If you have nested loops, you can label the loop statements and qualify the break and continue statements to specify which loop you want to continue or break:

outer@ for(i in 0..10) {
    inner@ for(j in 0..10) {
        break       // Will break the inner loop
        break@inner // Will break the inner loop
        break@outer // Will break the outer loop
    }
}

This approach won't work for the functional forEach construct, though.

# Iterating over a Map in kotlin

//iterates over a map, getting the key and value at once

var map = hashMapOf(1 to "foo", 2 to "bar", 3 to "baz")

for ((key, value) in map) {
    println("Map[$key] = $value")
}

# Recursion

Looping via recursion is also possible in Kotlin as in most programming languages.

fun factorial(n: Long): Long = if (n == 0) 1 else n * factorial(n - 1)

println(factorial(10)) // 3628800

In the example above, the factorial function will be called repeatedly by itself until the given condition is met.

# While Loops

While and do-while loops work like they do in other languages:

while(condition) {
    doSomething()
}

do {
    doSomething()
} while (condition)

In the do-while loop, the condition block has access to values and variables declared in the loop body.

# Functional constructs for iteration

The Kotlin Standard Library also provides numerous useful functions to iteratively work upon collections.

For example, the map function can be used to transform a list of items.

val numbers = listOf(1, 2, 3, 4, 5, 6, 7, 8, 9, 0)
val numberStrings = numbers.map { "Number $it" }

One of the many advantages of this style is it allows to chain operations in a similar fashion.
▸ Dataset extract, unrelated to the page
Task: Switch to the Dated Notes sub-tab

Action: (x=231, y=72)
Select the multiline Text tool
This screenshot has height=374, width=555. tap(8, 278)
Only a minor modification would be required if say, the list above were needed to be filtered for even numbers. The filter function can be used.

val numbers = listOf(1, 2, 3, 4, 5, 6, 7, 8, 9, 0)
val numberStrings = numbers.filter { it % 2 == 0 }.map { "Number $it" }

# Remarks

In Kotlin, loops are compiled down to optimized loops wherever possible. For example, if you iterate over a number range, the bytecode will be compiled down to a corresponding loop based on plain int values to avoid the overhead of object creation.